2.  Resources explaining how lighting works will be critical for you b/c  you want to understand the nature of the light or more specifically if it is hard or soft. Right now I think you are probably focusing on "how do I get MORE light" when the issue for this type of work is probably more about the nature of the photography.  Food photography almost always looks best when it involves soft lighting.  How do you get soft lighting?  Lighting Science and Magic will give you a lot more detail on this but basically it's going to be a function of how big the light source is, how close it is to the subject, the nature of the shadows (which are affected by the first two) and light modifiers (soft boxes, reflectors, and so on).

3.  Given everything I've just said above, some of the best uses of your limited cash may not be more lighting.  It may be:  2 sheets of foam core (with clamps you can use to help them stand up), a semi-transparent drape liner (white or cream) that will filter light, and a tripod with a center column that tilts (so you could put it directly over top of food).  All of that (combined with placement of your lighting source) will help you produce a lovely soft light.  Here's a tip:  do a test shot with your lights (continuous or speed light) and look at the result, focusing on the shadows.  If the shadows are soft and barely there.  Or non distinct shadows, then you're probably getting the lighting you want and need for this type of photography.  Sharp lines on the shadows or dark shadows and your lighting is too hard.  And you can use the tripod with a timer or shutter release to compensate for lower levels of lighting (at least if you're shooting stills--video is another matter that I can't speak to).
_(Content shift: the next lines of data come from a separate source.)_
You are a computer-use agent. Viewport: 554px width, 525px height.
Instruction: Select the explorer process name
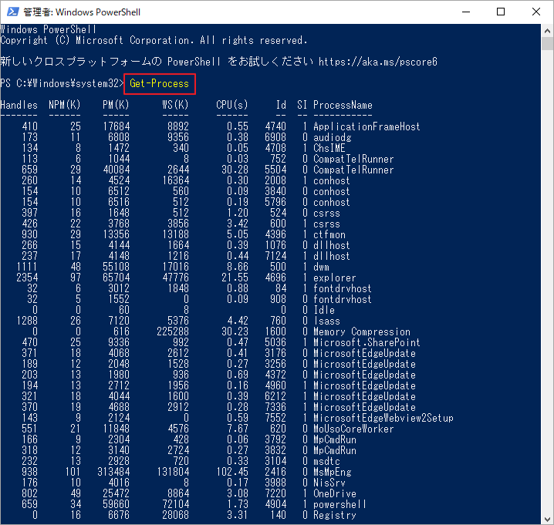pos(335,278)
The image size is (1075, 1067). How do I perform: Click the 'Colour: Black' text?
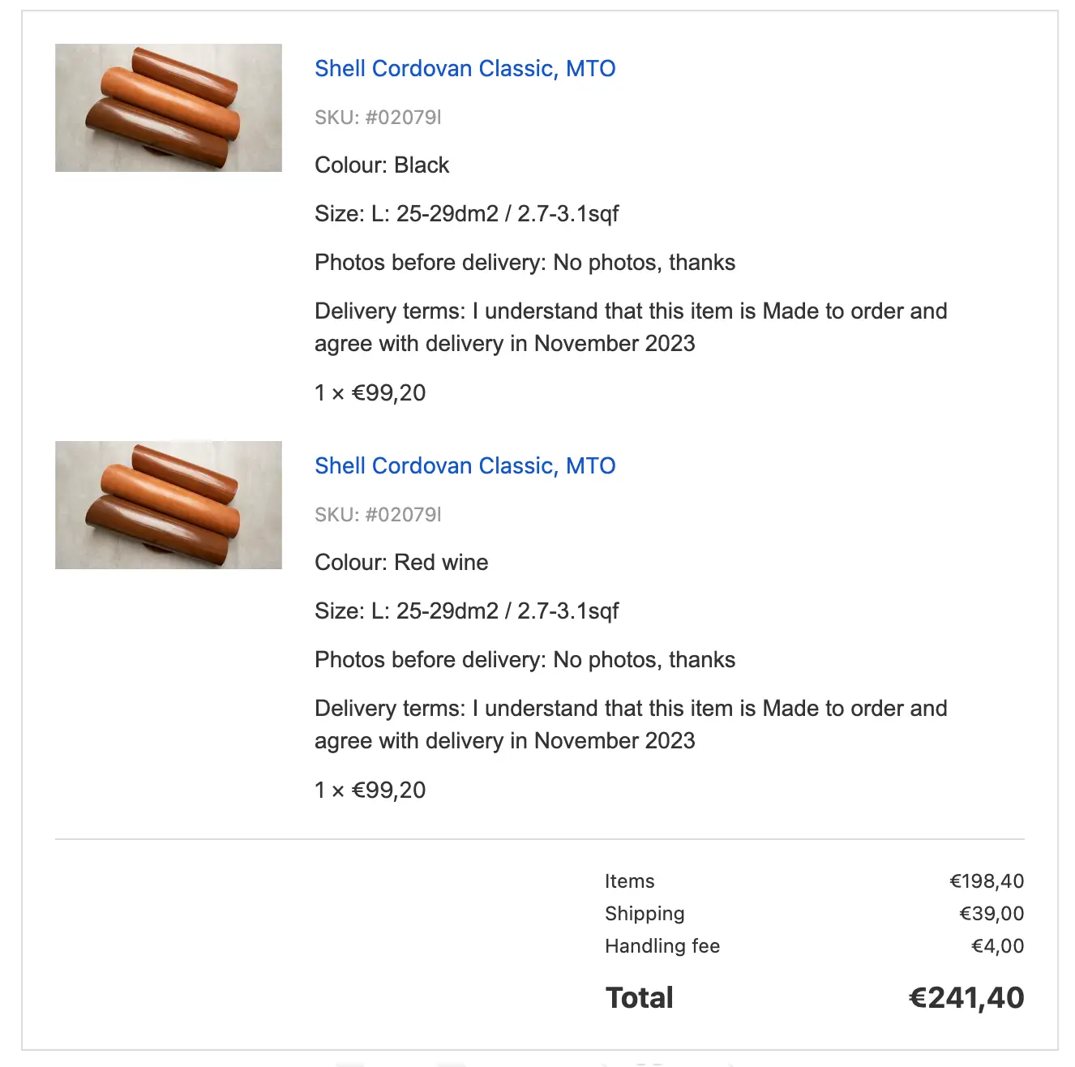point(382,165)
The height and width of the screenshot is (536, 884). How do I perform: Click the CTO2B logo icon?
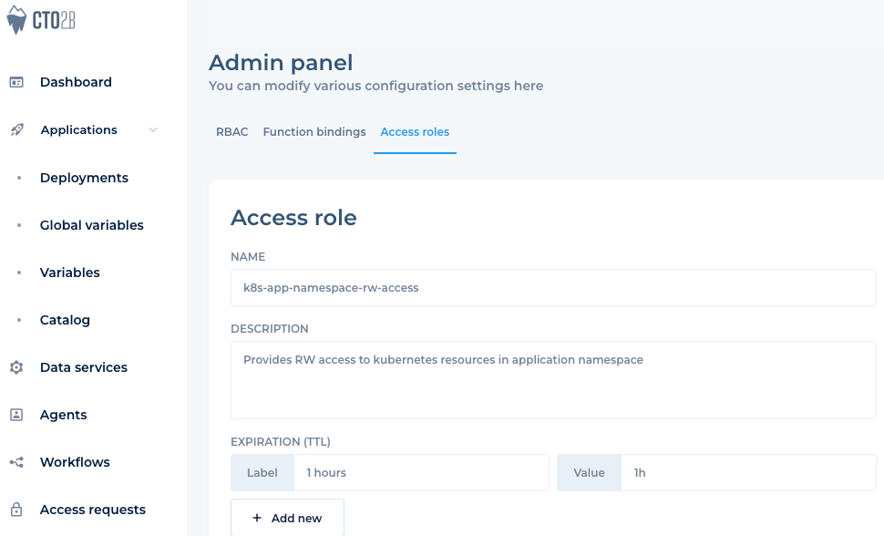click(x=17, y=19)
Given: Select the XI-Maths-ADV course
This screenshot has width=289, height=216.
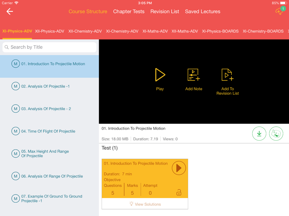Looking at the screenshot, I should coord(155,31).
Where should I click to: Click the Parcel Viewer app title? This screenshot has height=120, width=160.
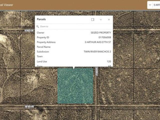coord(7,5)
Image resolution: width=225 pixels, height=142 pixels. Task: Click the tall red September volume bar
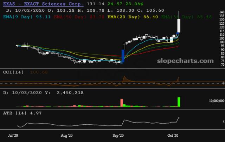pyautogui.click(x=122, y=102)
4.  I also find that investing money at yard sales for an interesting piece of wood or marble, unique placemats, a table cloth with a distinctive fibre or weave, a remarkable plate or serving dish...those are all useful for food photography props.


----------



## UpperSpoon (Feb 12, 2018)

@JoeW this is great advice thank you. I will play around with it today.

I have been shopping at garage sales quite a lot actually. Have gotten some pretty cool little pieces.


----------